President Donald Trump, leading an emotional discussion with families touched by school gun violence, signaled support for a plan to arm teachers and coaches and also tighten background checks and mental-health screening before gun purchases.

Mr. Trump spent more than an hour listening to anguished stories of children killed in school shootings and pleas to break the gridlock surrounding the gun debate. Among his guests in the State Dining Room were students at Marjory Stoneman Douglas High School in Parkland, Fla., where 17 people were fatally shot last week by a 19-year-old former student using a Smith & Wesson M&P 15, as well as parents of children killed at Columbine High School in 1999 and Sandy Hook Elementary School in 2012.

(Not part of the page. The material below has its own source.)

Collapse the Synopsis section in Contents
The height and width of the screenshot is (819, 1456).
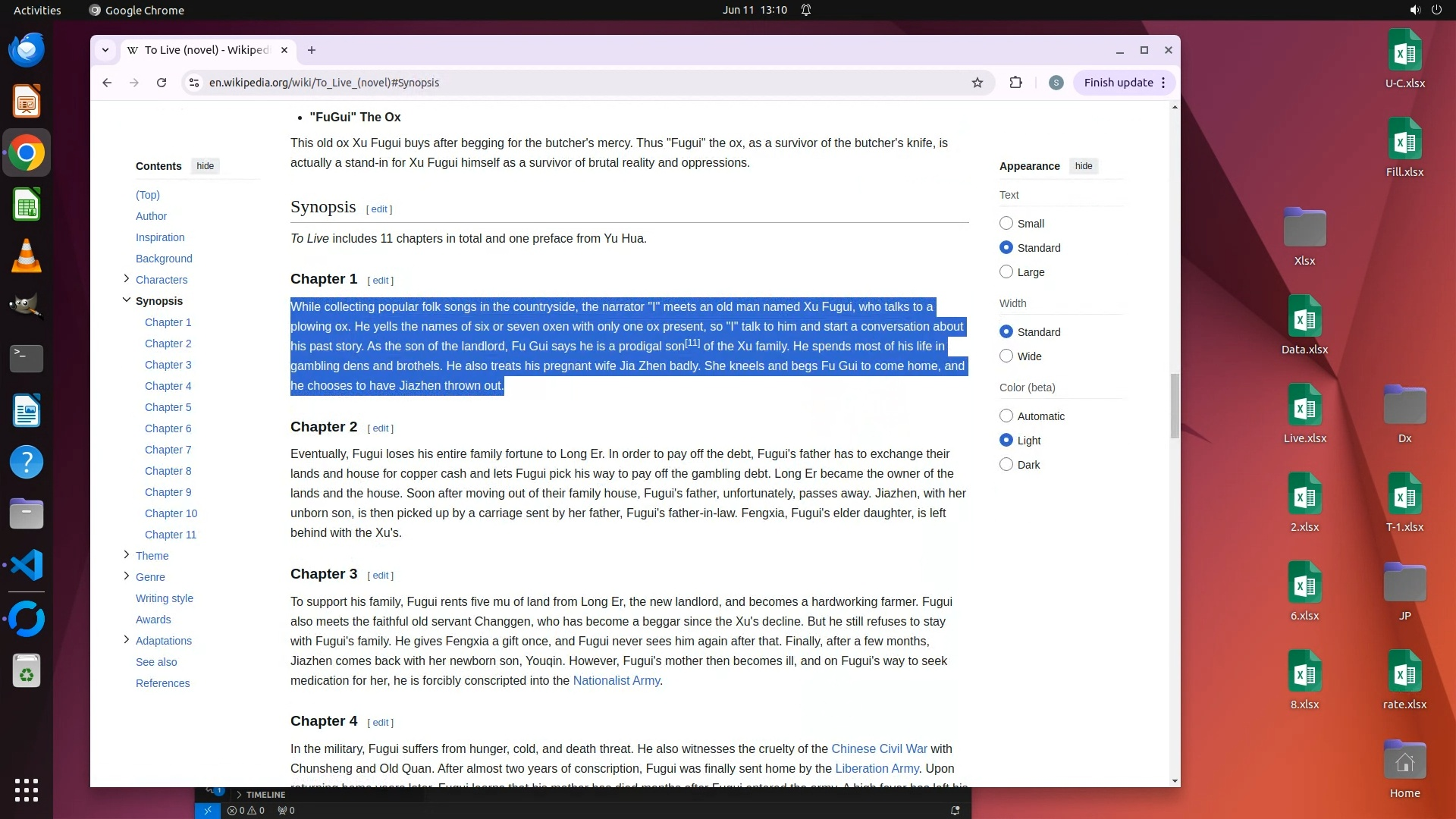pos(126,300)
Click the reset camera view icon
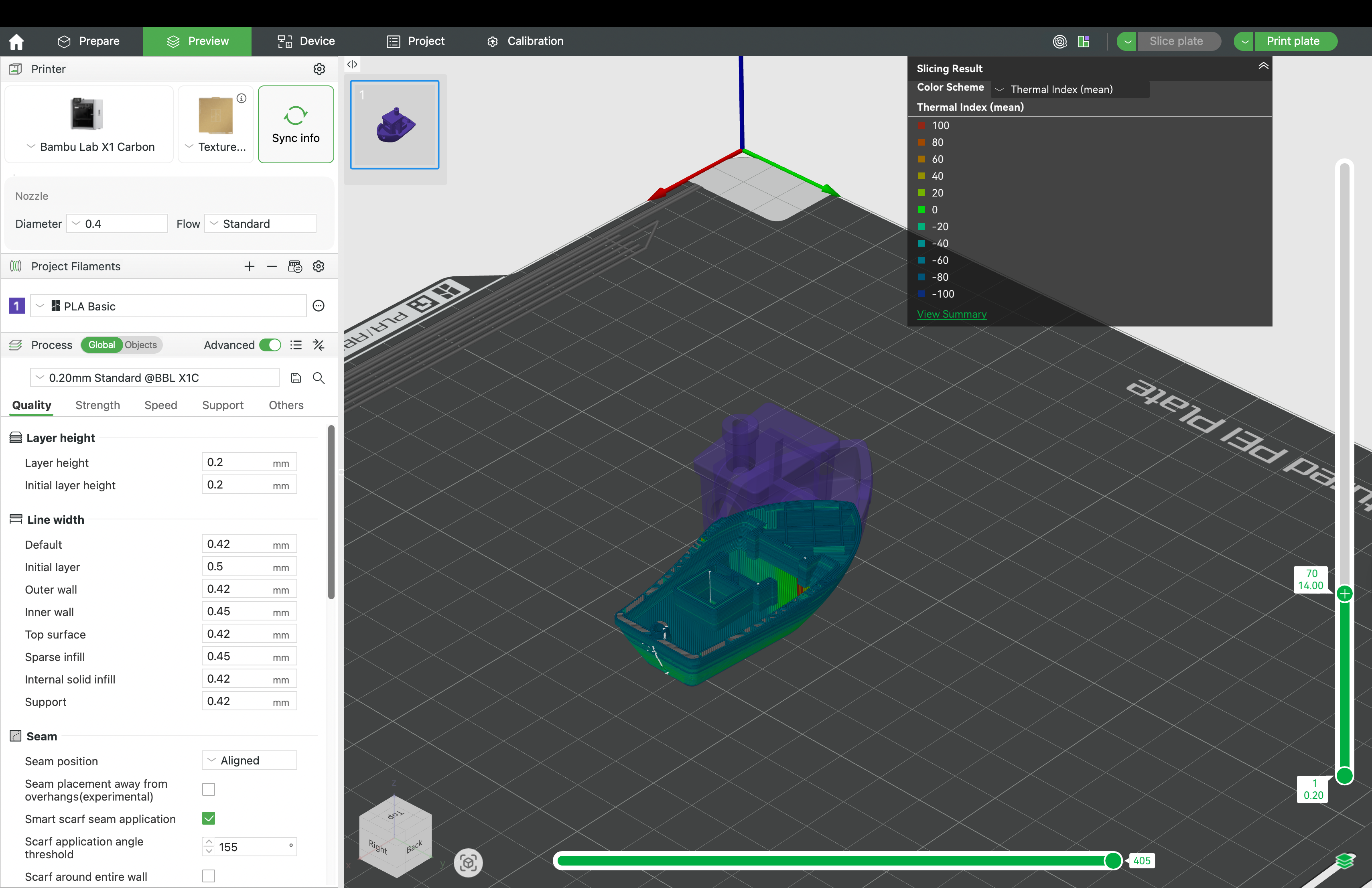The width and height of the screenshot is (1372, 888). click(x=467, y=863)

The discussion also coincided with student protests demanding action by lawmakers, and an organized lobbying effort by survivors of the Stoneman Douglas attack in the Florida legislature. “I’m pissed,” said Andrew Pollack, whose 18-year-old daughter, Meadow, was killed at Stoneman Douglas. “I’m not going to see my daughter again. She’s not here. She’s at North Lauderdale in King David Cemetery. That’s where I go to see my kid now.” Mr. Pollack said school safety needed to be the first priority, and then gun laws could be debated later. “How many schools, how many children have to get shot?” he said. The president signaled his support for that priority and reiterated his recent calls for tightening the background check system for gun purchases, saying they need to be “very strong.” Mr. Trump said a more complicated solution may be needed to identify people who are mentally ill and ensure they don’t threaten others. “Today if you catch somebody they don’t know what to do with them,” he said. “He hasn’t committed the crime, but he may very well. And there’s no mental institution, there’s no place to bring them.”

Mr. Trump sought to be a soothing presence at the meeting, allowing everyone to speak in a respectful setting. Though the president and his guests searched for common ground, policy differences were evident.